2. If you have dependents and a considerable debt burden it is important to have adequate life insurance cover, but as people get older they may have fewer dependents and less debt. Do you still need life insurance in this phase of your life?

It really depends on the individual’s circumstances. Investors have to review the monthly premium as well as the overall insurance cover on a regular basis. Over the years the cost of cover has reduced. It is important to ensure that you only pay for what you need and that your policy is still in line with your current needs.

For most people the need for life insurance will reduce as their children become independent, their assets grow and their debt burden shrinks, but it is important to ensure that if something was to happen to you, your estate will have sufficient liquidity (enough cash and liquid assets) to pay all the related taxes (typically capital gains tax and estate duty) before you cancel your policies.

A lot of South Africans also take financial responsibility for their parents. It is vital to ensure that if something happens to you they will still be taken care of.
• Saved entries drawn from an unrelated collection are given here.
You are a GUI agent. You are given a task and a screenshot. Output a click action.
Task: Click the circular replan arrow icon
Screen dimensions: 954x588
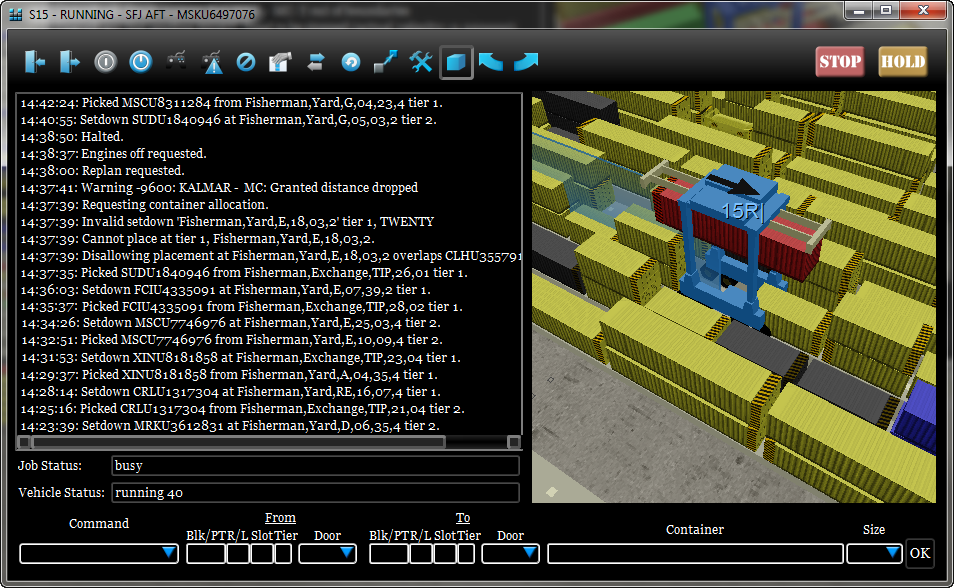pos(351,62)
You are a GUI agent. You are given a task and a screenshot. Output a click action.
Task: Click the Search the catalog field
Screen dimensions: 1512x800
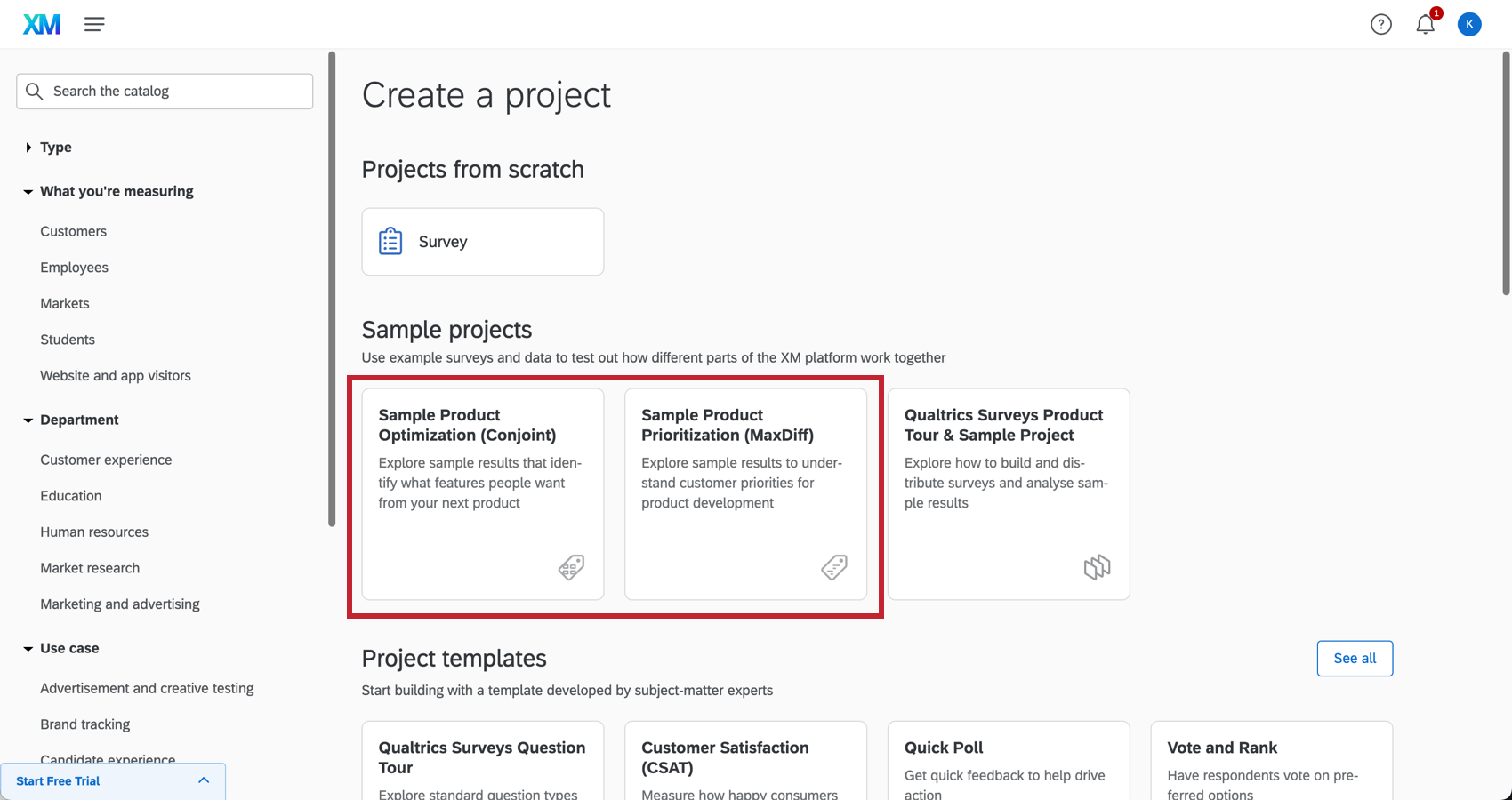pos(165,91)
3. Traditionally people have tended to retire at 60 or 65, but research suggests people live longer and often reach this age without nearly having made enough provision for retirement. Do people need to change the way they think about retirement?
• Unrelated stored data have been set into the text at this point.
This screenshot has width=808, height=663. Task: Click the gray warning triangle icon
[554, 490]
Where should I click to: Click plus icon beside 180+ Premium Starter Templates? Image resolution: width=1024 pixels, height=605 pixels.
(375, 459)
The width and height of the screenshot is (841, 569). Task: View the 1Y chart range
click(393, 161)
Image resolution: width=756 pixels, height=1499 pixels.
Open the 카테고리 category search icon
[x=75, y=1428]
I think so. I don’t believe people should retire from work, but rather retire with their sights on a new goal. A lot of people start a second career or engage in other activities that still provide them with an income. They have a lifetime’s worth of experience they can apply. For me the idea of retirement is not about not working, but rather to do something you really like doing and choose to do. That way you don’t go to work simply because you have to. Often people still make a lot of money in retirement. They can reduce their working hours and gradually move towards retirement instead of suddenly being in a position where they have nothing to do.
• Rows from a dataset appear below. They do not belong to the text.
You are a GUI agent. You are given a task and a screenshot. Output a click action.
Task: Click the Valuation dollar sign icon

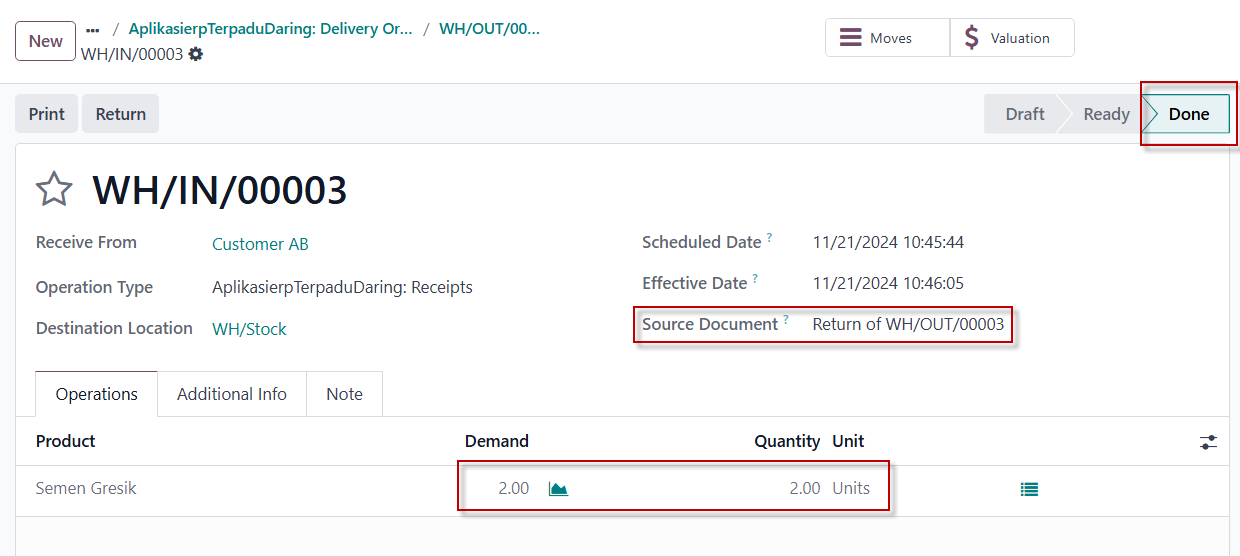click(x=972, y=38)
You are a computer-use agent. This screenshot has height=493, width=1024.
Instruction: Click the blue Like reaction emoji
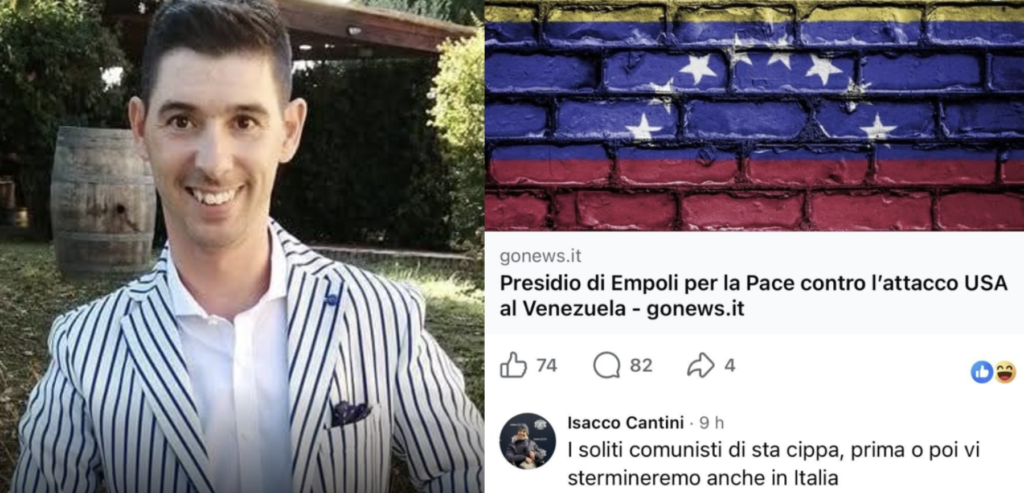982,372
4. If you have less than ten years to your retirement date, there may be a risk of investing too conservatively (not enough exposure to growth assets like shares and listed property) or, because you did not save enough, the temptation to invest in very risky investment schemes. How do you avoid these pitfalls?

It is very important to have a financial plan that clearly sets out your objectives. You need to know what your retirement goals are. How much income do you need? Will you need to buy a new car or fund a holiday? This will give you an accurate indication of how your assets have to be invested to cover these expenses.

There is no point in making investments if you don’t have an idea of how this will allow you to achieve your goals and what returns you require to facilitate a comfortable retirement. I often see clients who draw much less income than their capital allows. They don’t have any idea of the amount of money they can safely draw to enjoy their retirement without eroding their capital base.